_Task details_.
According to the article below about the MySpace password theft, what price was posted for the MySpace credentials?

_Quoted passage_.

Segment Open

Password theft should lead victims to change credentials they re-used for other sites.
Written by John Fontana, Contributor

In another haunting hack from the past, Time Inc. has confirmed the theft of 427 million passwords from MySpace, the aging social networking site the media company acquired just three months ago.

The records were offered for sale on the dark web by the same hacker who posted for sale a trove of 117 million stolen LinkedIn passwords nearly two weeks ago. The posted price for MySpace credentials is 6 bit coins or about $3,200 at today's rate.

The MySpace incident is tied to a June 11, 2013 hack, according to LeakedSource, while the LinkedIn episode dated back to 2012. LeakedSource is the same web site that confirmed the LinkedIn theft.

The important similarity of these dated incidents lies in the fact that hackers could use these recently posted stolen passwords to break into current accounts of victims who re-use passwords across many sites, including banking and health services.

These companies lost your data in 2015's biggest hacks, breaches

The recent 2016 Verizon Data Breach Investigation Report showed that 63% of confirmed data breaches involved weak, default or stolen passwords.

Social media users made light of the aging passwords, including Paul Hosford, a reporter with the Irish media site thejournal, "If MySpace hackers have managed to get hold of my password, can they tell me what it is?"

But even past its prime, MySpace reports today 50 million visitors per month. On its blog, MySpace said the stolen passwords have been inactivated on its site, and it encouraged users to set new passwords on accounts where they used the same or similar password from their MySpace account.

LeakedSource reported that the MySpace passwords were stored in SHA1 with no salting, a process that makes decrypting passwords exponentially harder. MySpace confirmed the stolen data included user login data "from a portion of accounts that were created prior to June 11, 2013."

Time Inc., which own titles such as Fortune and Sports Illustrated, acquired MySpace when it bought parent company Viant Technology in February. Terms of the deal were not disclosed, but at the time Time Inc. chairman and CEO Joe Ripp, said, "This acquisition is game changing for us." Today, the change seems to be dealing with a major hack of private account data.

Since its heyday early in this century as the world's largest social media site, MySpace was acquired in 2005 by News Corp. for $580 million and again in 2011 for $35 million by Justin Timberlake and Specific Media Group.

Segment Closed

_Data records_.
Segment Open

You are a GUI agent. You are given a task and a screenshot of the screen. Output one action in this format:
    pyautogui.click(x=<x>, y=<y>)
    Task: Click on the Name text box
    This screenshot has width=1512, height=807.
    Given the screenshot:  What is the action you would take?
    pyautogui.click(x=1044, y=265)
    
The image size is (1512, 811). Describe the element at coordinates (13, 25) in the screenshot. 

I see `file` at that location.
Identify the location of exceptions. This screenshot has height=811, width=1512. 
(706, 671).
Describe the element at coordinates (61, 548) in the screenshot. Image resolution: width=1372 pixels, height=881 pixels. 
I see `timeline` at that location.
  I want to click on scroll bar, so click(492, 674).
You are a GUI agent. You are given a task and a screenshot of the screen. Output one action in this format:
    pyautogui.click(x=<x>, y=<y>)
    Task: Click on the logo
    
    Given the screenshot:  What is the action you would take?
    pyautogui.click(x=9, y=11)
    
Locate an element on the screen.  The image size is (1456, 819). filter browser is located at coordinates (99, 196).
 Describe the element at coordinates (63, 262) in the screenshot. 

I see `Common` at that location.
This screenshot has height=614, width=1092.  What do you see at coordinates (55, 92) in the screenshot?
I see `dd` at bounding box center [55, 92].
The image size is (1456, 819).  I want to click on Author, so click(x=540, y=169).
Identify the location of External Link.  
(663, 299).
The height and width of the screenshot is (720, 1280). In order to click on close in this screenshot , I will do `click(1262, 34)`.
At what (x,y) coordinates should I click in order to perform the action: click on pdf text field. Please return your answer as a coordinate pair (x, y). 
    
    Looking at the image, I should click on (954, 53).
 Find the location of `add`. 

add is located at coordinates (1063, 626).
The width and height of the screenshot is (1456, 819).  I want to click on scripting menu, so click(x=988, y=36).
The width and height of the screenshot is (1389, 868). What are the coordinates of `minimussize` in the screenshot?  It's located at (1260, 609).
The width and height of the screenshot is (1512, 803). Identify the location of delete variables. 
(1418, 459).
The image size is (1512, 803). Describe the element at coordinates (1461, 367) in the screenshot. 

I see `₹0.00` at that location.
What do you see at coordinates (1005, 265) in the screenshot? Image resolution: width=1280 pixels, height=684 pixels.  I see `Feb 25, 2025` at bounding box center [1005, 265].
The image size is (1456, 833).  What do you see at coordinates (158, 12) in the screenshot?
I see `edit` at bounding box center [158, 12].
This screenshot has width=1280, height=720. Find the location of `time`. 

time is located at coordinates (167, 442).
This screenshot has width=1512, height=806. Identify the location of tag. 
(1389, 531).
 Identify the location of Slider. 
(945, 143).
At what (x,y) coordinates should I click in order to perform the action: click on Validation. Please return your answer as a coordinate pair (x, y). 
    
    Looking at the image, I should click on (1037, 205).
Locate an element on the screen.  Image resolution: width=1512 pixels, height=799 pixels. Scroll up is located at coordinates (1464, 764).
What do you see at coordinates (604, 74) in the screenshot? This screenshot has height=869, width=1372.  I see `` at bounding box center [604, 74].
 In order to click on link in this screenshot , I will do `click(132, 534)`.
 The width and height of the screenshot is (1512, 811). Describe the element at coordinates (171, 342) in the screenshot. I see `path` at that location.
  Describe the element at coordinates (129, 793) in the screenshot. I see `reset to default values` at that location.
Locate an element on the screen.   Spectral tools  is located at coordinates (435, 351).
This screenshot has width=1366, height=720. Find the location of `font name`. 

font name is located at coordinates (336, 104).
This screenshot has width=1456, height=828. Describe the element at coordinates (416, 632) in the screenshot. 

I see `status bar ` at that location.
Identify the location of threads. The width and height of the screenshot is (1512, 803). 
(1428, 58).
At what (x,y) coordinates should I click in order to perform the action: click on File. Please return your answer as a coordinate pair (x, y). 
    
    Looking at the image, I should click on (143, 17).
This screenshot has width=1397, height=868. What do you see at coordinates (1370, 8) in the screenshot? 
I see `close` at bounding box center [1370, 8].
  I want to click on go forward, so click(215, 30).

Segment Closed

_Output of the task_.
6 bit coins, or about $3,200 at that day's rate.